Provided passage:
Isolated Gonadotropin-Releasing Hormone (GnRH) Deficiency

Ravikumar Balasubramanian et al.
Free Books & Documents

Excerpt

Clinical characteristics: Isolated gonadotropin-releasing hormone (GnRH) deficiency (IGD) is characterized by inappropriately low serum concentrations of the gonadotropins LH (luteinizing hormone) and FSH (follicle-stimulating hormone) in the presence of low circulating concentrations of sex steroids. IGD is associated with a normal sense of smell (normosmic IGD) in approximately 40% of affected individuals and an impaired sense of smell (Kallmann syndrome) in approximately 60%. IGD can first become apparent in infancy, adolescence, or adulthood. Infant boys with congenital IGD often have micropenis and cryptorchidism. Adolescents and adults with IGD have clinical evidence of hypogonadism and incomplete sexual maturation on physical examination. Adult males with IGD tend to have prepubertal testicular volume (i.e., <4 mL), absence of secondary sexual features (e.g., facial and axillary hair growth, deepening of the voice), decreased muscle mass, diminished libido, erectile dysfunction, and infertility. Adult females have little or no breast development and primary amenorrhea. Although skeletal maturation is delayed, the rate of linear growth is usually normal except for the absence of a distinct pubertal growth spurt.

Diagnosis/testing: IGD is typically diagnosed in adolescents presenting with absent or partial puberty using biochemical testing that reveals low serum testosterone or estradiol (hypogonadism) that results from complete or partial absence of GnRH-mediated release of LH and FSH (hypogonadotropic hypogonadism [HH]) in the setting of otherwise normal anterior pituitary anatomy and function and in the absence of secondary causes of HH. Pathogenic variants in more than 25 genes account for about half of all IGD; the genetic cause for the remaining cases of IGD is unknown.

Management: Treatment of manifestations: To induce and maintain secondary sex characteristics, gradually increasing doses of testosterone or human chorionic gonadotropin (hCG) injections in males or estrogen and progestin in females; to stimulate spermatogenesis or folliculogenesis, either combined gonadotropin therapy (hCG and human menopausal gonadotropins [hMG] or recombinant FSH) or pulsatile GnRH therapy. If conception fails despite spermatogenesis in a male or ovulation induction in a female, in vitro fertilization may be an option.

Prevention of secondary complications: Optimal calcium and vitamin D intake should be encouraged and specific treatment for decreased bone mass as needed.

Surveillance: For children of both sexes with findings suggestive of IGD, monitor at regular intervals after age 11 years: sexual maturation (by Tanner staging on physical examination); gonadotropin and sex hormone levels; bone age. In individuals with confirmed IGD, monitor at regular intervals: serum sex steroid levels (to guide optimal hormone replacement); bone mineral density.

Evaluation of relatives at risk: If the pathogenic variant(s) in a family are known, genetic testing of prepubertal at-risk relatives may be indicated to clarify their genetic status. Because of variable expressivity, a prepubertal child with a known pathogenic variant may progress through puberty in a normal or delayed fashion, or not at all; therefore, clinical reevaluation over time is necessary.

Genetic counseling: IGD can be inherited in an X-linked, autosomal dominant, or autosomal recessive manner. Almost all IGD-related genes have also been associated with indeterminate or oligogenic inheritance. Recurrence risk counseling is based on family history and the results of molecular genetic testing when available. Carrier testing for at-risk relatives in families with X-linked IGD or autosomal recessive IGD is possible if the pathogenic variant(s) in the family are known. Prenatal testing for a pregnancy at increased risk is possible if the pathogenic variant(s) in the family are known.

What to work on: Transcribe the stretch of the GnRH deficiency excerpt from "Management: Treatment of" through "mass as needed.".

Supplied information:
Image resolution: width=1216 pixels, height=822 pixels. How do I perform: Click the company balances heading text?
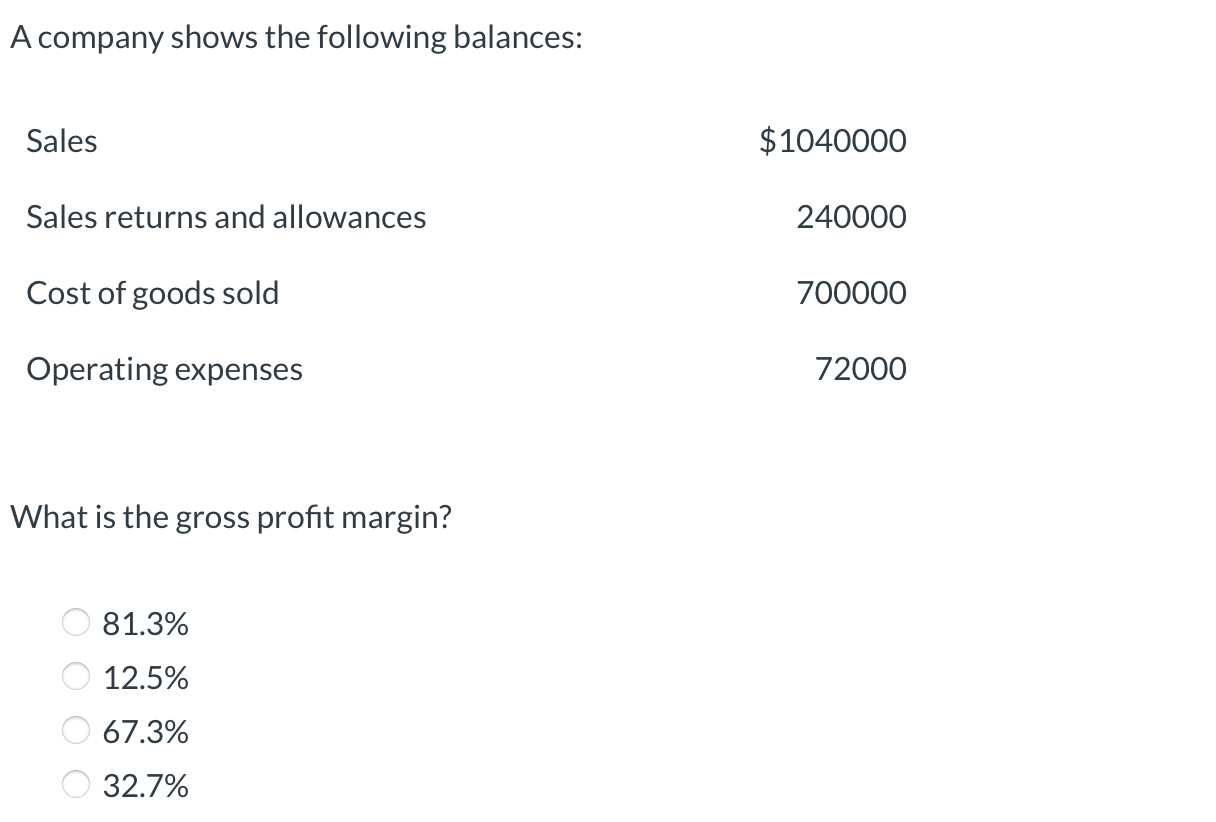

Completed exercise:
Management: Treatment of manifestations: To induce and maintain secondary sex characteristics, gradually increasing doses of testosterone or human chorionic gonadotropin (hCG) injections in males or estrogen and progestin in females; to stimulate spermatogenesis or folliculogenesis, either combined gonadotropin therapy (hCG and human menopausal gonadotropins [hMG] or recombinant FSH) or pulsatile GnRH therapy. If conception fails despite spermatogenesis in a male or ovulation induction in a female, in vitro fertilization may be an option.

Prevention of secondary complications: Optimal calcium and vitamin D intake should be encouraged and specific treatment for decreased bone mass as needed.